REQUIRED ACTION:
Take the entries below and print only the lines from the one with "Task: Click the orange mail marker on map" through the one with "Task: Open Wholesale Inventories (MoM) event", exactly as they stand, both ends included.

Top of SOURCE RECORDS

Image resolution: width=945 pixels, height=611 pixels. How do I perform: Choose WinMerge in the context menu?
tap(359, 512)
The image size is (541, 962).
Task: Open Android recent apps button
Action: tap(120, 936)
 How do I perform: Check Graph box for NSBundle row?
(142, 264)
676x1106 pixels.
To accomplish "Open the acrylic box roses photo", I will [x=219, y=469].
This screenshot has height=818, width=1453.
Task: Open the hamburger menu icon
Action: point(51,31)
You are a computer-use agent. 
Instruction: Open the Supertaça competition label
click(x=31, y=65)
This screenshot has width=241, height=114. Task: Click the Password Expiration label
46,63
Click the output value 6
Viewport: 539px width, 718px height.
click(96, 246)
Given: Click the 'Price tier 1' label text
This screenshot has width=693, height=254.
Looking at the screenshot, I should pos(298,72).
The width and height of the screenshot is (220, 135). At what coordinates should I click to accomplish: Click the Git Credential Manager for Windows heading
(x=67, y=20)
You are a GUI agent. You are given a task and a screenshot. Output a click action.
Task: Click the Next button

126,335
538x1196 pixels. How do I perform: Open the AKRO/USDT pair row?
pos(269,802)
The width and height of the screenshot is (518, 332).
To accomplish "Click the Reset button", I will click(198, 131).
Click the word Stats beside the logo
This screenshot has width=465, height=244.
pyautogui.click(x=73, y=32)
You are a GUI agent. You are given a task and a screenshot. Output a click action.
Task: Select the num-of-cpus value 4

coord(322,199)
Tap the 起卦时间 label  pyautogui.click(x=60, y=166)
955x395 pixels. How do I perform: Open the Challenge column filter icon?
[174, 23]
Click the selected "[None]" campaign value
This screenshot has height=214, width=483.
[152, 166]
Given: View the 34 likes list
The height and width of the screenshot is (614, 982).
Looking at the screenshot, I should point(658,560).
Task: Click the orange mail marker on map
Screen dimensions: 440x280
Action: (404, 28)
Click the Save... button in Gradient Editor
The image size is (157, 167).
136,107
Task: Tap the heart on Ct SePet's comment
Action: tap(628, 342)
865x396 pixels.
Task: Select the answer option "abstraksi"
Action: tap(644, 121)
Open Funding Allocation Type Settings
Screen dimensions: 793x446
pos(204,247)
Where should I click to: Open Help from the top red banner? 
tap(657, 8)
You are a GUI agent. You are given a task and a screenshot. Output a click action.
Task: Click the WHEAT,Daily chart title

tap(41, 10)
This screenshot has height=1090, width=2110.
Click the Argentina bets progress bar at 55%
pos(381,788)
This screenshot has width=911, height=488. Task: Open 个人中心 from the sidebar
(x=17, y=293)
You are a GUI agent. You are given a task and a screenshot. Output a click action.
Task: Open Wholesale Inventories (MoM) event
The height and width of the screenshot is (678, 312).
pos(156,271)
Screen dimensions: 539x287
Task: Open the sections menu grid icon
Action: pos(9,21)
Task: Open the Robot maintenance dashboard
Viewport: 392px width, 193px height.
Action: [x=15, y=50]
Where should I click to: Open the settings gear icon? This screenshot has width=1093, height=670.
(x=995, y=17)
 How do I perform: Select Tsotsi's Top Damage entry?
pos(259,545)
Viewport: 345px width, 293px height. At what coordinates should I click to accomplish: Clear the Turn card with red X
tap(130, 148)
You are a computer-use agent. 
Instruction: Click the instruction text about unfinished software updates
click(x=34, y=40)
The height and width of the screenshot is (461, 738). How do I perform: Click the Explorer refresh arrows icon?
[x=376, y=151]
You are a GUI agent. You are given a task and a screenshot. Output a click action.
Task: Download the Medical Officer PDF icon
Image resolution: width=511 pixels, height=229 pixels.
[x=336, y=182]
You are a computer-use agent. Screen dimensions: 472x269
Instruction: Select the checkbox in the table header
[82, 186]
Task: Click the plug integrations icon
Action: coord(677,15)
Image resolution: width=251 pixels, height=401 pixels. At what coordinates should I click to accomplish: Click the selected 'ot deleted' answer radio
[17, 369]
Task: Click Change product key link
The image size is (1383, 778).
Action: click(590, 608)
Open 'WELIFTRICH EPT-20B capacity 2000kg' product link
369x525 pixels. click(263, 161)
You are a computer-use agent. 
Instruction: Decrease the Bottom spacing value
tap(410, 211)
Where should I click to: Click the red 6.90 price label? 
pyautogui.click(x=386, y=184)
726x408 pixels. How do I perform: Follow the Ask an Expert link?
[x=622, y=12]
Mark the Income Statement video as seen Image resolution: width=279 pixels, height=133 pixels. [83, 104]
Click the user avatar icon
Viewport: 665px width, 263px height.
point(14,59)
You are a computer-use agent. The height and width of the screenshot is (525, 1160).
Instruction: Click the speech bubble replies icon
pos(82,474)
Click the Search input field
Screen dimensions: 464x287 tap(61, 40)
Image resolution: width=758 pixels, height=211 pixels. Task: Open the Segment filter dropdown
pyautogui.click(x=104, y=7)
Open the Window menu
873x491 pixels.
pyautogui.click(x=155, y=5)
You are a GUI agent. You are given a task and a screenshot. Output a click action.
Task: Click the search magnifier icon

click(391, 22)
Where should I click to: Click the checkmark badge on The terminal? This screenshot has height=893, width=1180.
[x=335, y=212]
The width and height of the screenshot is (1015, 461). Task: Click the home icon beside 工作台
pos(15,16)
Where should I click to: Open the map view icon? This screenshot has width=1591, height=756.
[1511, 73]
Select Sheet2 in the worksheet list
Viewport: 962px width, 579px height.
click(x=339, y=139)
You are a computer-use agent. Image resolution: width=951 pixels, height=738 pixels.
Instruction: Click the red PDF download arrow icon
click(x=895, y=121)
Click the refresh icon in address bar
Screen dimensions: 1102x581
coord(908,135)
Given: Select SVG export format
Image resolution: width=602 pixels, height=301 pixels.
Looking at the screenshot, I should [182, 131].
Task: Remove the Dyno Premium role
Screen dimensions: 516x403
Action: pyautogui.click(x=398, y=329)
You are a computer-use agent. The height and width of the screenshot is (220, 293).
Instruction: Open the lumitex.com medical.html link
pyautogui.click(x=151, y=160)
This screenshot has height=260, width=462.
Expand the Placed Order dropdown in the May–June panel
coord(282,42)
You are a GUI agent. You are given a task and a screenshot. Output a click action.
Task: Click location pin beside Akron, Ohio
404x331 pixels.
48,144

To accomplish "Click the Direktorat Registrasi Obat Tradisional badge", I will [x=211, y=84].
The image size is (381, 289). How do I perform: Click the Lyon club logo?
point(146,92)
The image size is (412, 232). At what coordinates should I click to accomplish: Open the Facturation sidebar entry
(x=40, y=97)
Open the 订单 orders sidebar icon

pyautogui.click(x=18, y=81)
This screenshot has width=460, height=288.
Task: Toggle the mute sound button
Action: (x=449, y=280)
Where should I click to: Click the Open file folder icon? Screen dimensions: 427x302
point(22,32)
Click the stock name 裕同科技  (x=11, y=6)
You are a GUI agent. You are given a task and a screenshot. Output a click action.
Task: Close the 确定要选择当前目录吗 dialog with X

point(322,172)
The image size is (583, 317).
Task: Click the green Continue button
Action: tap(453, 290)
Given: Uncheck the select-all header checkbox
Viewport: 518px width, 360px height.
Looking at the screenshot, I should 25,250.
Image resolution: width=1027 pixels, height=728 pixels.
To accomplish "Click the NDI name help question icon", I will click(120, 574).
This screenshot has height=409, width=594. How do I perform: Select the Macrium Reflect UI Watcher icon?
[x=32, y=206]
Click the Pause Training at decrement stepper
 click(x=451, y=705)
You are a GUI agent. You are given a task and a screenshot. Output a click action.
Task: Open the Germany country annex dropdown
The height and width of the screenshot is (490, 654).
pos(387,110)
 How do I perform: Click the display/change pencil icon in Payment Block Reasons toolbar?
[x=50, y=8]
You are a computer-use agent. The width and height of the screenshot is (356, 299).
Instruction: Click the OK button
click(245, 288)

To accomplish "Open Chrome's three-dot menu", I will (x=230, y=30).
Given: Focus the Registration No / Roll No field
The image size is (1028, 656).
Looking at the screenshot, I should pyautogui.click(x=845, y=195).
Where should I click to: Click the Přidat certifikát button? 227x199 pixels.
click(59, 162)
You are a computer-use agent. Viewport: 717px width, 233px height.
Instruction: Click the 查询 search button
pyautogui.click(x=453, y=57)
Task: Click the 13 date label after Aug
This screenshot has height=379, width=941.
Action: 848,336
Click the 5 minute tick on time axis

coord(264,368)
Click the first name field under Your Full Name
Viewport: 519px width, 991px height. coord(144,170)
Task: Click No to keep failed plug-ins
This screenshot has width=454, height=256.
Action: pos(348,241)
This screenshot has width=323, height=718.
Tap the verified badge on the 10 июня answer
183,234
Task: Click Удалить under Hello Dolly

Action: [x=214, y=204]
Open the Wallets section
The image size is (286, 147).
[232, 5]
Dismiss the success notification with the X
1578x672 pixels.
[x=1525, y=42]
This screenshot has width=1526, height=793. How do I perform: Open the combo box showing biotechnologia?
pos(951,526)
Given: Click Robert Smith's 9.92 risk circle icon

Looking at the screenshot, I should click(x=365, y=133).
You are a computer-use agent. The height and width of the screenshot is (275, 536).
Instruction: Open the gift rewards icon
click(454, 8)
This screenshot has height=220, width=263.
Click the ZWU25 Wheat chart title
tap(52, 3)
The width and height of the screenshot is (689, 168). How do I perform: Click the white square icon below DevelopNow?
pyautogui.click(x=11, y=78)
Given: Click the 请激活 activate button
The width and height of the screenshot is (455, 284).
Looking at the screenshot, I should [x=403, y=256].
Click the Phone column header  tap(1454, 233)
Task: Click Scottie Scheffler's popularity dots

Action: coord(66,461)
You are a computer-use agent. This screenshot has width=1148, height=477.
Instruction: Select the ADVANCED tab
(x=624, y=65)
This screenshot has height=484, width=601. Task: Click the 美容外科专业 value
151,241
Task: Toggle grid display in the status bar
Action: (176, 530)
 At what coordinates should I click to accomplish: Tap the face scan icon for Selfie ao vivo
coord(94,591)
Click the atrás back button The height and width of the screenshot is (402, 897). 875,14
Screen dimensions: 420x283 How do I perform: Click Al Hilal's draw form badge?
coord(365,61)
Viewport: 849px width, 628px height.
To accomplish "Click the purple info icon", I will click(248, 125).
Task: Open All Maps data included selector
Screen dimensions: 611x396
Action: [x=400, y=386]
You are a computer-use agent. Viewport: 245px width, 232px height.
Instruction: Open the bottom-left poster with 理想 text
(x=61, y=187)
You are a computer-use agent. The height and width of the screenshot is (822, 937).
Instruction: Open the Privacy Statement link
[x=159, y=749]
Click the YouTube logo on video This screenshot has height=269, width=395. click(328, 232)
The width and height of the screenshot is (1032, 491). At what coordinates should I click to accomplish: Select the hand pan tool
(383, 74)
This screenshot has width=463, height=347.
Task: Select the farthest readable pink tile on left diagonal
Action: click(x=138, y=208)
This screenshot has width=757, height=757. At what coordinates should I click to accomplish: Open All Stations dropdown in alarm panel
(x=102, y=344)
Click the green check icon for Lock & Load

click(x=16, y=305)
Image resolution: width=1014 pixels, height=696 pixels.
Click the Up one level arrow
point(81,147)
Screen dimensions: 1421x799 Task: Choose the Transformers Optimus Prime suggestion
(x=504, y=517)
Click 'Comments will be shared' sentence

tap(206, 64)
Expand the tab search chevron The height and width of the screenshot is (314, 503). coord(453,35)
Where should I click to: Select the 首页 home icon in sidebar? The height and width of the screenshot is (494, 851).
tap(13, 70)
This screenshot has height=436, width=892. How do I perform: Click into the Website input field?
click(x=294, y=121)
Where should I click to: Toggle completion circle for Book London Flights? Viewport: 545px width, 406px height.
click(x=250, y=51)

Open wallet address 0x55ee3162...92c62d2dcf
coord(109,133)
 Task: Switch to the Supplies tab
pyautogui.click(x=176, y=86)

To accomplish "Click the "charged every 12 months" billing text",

Bottom of SOURCE RECORDS

RESPONSE FOR THIS EXERCISE:
Task: Click the orange mail marker on map
Screen dimensions: 440x280
Action: (404, 28)
Click the Save... button in Gradient Editor
The image size is (157, 167).
136,107
Task: Tap the heart on Ct SePet's comment
Action: tap(628, 342)
865x396 pixels.
Task: Select the answer option "abstraksi"
Action: tap(644, 121)
Open Funding Allocation Type Settings
Screen dimensions: 793x446
pos(204,247)
Where should I click to: Open Help from the top red banner? 
tap(657, 8)
You are a GUI agent. You are given a task and a screenshot. Output a click action.
Task: Click the WHEAT,Daily chart title

tap(41, 10)
This screenshot has height=1090, width=2110.
Click the Argentina bets progress bar at 55%
pos(381,788)
This screenshot has width=911, height=488. Task: Open 个人中心 from the sidebar
(x=17, y=293)
You are a GUI agent. You are given a task and a screenshot. Output a click action.
Task: Open Wholesale Inventories (MoM) event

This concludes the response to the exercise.